## [AIM OF THE TASK]
Copy out the rows below word for word.

··········

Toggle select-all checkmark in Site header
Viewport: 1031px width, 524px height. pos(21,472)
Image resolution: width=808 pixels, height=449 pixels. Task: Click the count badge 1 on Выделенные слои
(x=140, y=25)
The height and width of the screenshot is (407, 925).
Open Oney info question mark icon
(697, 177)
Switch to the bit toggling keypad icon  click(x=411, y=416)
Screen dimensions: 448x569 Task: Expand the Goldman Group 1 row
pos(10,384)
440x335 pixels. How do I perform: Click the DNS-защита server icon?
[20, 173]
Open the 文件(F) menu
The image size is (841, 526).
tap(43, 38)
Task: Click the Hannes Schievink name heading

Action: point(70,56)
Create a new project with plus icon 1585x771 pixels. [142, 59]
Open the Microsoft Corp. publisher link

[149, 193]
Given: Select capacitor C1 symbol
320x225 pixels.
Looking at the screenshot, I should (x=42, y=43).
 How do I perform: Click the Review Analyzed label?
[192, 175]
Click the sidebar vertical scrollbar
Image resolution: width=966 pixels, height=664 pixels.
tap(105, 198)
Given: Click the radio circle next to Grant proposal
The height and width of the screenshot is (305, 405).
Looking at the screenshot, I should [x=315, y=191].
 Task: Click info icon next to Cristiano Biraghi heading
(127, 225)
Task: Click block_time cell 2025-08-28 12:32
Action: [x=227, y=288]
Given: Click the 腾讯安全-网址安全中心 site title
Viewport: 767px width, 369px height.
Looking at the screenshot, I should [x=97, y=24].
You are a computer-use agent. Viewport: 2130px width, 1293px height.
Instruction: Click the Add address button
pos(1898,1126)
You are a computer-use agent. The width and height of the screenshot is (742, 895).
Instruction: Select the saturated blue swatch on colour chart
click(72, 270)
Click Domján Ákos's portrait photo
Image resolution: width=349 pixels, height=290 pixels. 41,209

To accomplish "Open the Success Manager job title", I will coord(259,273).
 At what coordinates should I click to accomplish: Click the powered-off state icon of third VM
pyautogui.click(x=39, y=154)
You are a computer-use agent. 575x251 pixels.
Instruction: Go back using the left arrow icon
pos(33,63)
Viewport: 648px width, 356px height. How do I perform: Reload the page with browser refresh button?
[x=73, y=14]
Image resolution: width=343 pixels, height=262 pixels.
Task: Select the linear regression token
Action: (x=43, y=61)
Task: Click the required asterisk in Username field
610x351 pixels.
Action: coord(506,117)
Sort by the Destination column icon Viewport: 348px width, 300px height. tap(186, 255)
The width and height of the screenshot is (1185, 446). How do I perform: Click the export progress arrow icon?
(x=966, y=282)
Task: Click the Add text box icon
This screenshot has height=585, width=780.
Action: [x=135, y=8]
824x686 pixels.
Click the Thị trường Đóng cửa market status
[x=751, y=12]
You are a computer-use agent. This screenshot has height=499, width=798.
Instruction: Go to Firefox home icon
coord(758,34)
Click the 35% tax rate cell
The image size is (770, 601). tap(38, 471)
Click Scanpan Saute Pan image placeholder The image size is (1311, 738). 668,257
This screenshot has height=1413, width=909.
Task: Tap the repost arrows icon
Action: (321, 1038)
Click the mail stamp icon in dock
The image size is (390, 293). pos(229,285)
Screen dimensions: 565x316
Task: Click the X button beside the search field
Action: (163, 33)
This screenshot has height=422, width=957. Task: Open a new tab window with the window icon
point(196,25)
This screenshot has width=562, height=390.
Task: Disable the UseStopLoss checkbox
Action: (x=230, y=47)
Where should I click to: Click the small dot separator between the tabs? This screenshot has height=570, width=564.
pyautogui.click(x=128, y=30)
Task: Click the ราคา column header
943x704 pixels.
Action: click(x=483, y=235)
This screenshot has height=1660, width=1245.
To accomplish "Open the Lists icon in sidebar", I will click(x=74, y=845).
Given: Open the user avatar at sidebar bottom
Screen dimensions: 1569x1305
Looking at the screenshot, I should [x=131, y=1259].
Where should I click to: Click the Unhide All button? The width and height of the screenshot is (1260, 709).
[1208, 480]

··········

## [TASK OUTPUT]
Toggle select-all checkmark in Site header
Viewport: 1031px width, 524px height. pos(21,472)
Image resolution: width=808 pixels, height=449 pixels. Task: Click the count badge 1 on Выделенные слои
(x=140, y=25)
The height and width of the screenshot is (407, 925).
Open Oney info question mark icon
(697, 177)
Switch to the bit toggling keypad icon  click(x=411, y=416)
Screen dimensions: 448x569 Task: Expand the Goldman Group 1 row
pos(10,384)
440x335 pixels. How do I perform: Click the DNS-защита server icon?
[20, 173]
Open the 文件(F) menu
The image size is (841, 526).
tap(43, 38)
Task: Click the Hannes Schievink name heading

Action: point(70,56)
Create a new project with plus icon 1585x771 pixels. [142, 59]
Open the Microsoft Corp. publisher link

[149, 193]
Given: Select capacitor C1 symbol
320x225 pixels.
Looking at the screenshot, I should (x=42, y=43).
 How do I perform: Click the Review Analyzed label?
[192, 175]
Click the sidebar vertical scrollbar
Image resolution: width=966 pixels, height=664 pixels.
tap(105, 198)
Given: Click the radio circle next to Grant proposal
The height and width of the screenshot is (305, 405).
Looking at the screenshot, I should [x=315, y=191].
 Task: Click info icon next to Cristiano Biraghi heading
(127, 225)
Task: Click block_time cell 2025-08-28 12:32
Action: [x=227, y=288]
Given: Click the 腾讯安全-网址安全中心 site title
Viewport: 767px width, 369px height.
Looking at the screenshot, I should [x=97, y=24].
You are a computer-use agent. Viewport: 2130px width, 1293px height.
Instruction: Click the Add address button
pos(1898,1126)
You are a computer-use agent. The width and height of the screenshot is (742, 895).
Instruction: Select the saturated blue swatch on colour chart
click(72, 270)
Click Domján Ákos's portrait photo
Image resolution: width=349 pixels, height=290 pixels. 41,209

To accomplish "Open the Success Manager job title", I will coord(259,273).
 At what coordinates should I click to accomplish: Click the powered-off state icon of third VM
pyautogui.click(x=39, y=154)
You are a computer-use agent. 575x251 pixels.
Instruction: Go back using the left arrow icon
pos(33,63)
Viewport: 648px width, 356px height. How do I perform: Reload the page with browser refresh button?
[x=73, y=14]
Image resolution: width=343 pixels, height=262 pixels.
Task: Select the linear regression token
Action: (x=43, y=61)
Task: Click the required asterisk in Username field
610x351 pixels.
Action: coord(506,117)
Sort by the Destination column icon Viewport: 348px width, 300px height. tap(186, 255)
The width and height of the screenshot is (1185, 446). How do I perform: Click the export progress arrow icon?
(x=966, y=282)
Task: Click the Add text box icon
This screenshot has height=585, width=780.
Action: [x=135, y=8]
824x686 pixels.
Click the Thị trường Đóng cửa market status
[x=751, y=12]
You are a computer-use agent. This screenshot has height=499, width=798.
Instruction: Go to Firefox home icon
coord(758,34)
Click the 35% tax rate cell
The image size is (770, 601). tap(38, 471)
Click Scanpan Saute Pan image placeholder The image size is (1311, 738). 668,257
This screenshot has height=1413, width=909.
Task: Tap the repost arrows icon
Action: (321, 1038)
Click the mail stamp icon in dock
The image size is (390, 293). pos(229,285)
Screen dimensions: 565x316
Task: Click the X button beside the search field
Action: (163, 33)
This screenshot has height=422, width=957. Task: Open a new tab window with the window icon
point(196,25)
This screenshot has width=562, height=390.
Task: Disable the UseStopLoss checkbox
Action: (x=230, y=47)
Where should I click to: Click the small dot separator between the tabs? This screenshot has height=570, width=564.
pyautogui.click(x=128, y=30)
Task: Click the ราคา column header
943x704 pixels.
Action: click(x=483, y=235)
This screenshot has height=1660, width=1245.
To accomplish "Open the Lists icon in sidebar", I will click(x=74, y=845).
Given: Open the user avatar at sidebar bottom
Screen dimensions: 1569x1305
Looking at the screenshot, I should [x=131, y=1259].
Where should I click to: Click the Unhide All button? The width and height of the screenshot is (1260, 709).
[1208, 480]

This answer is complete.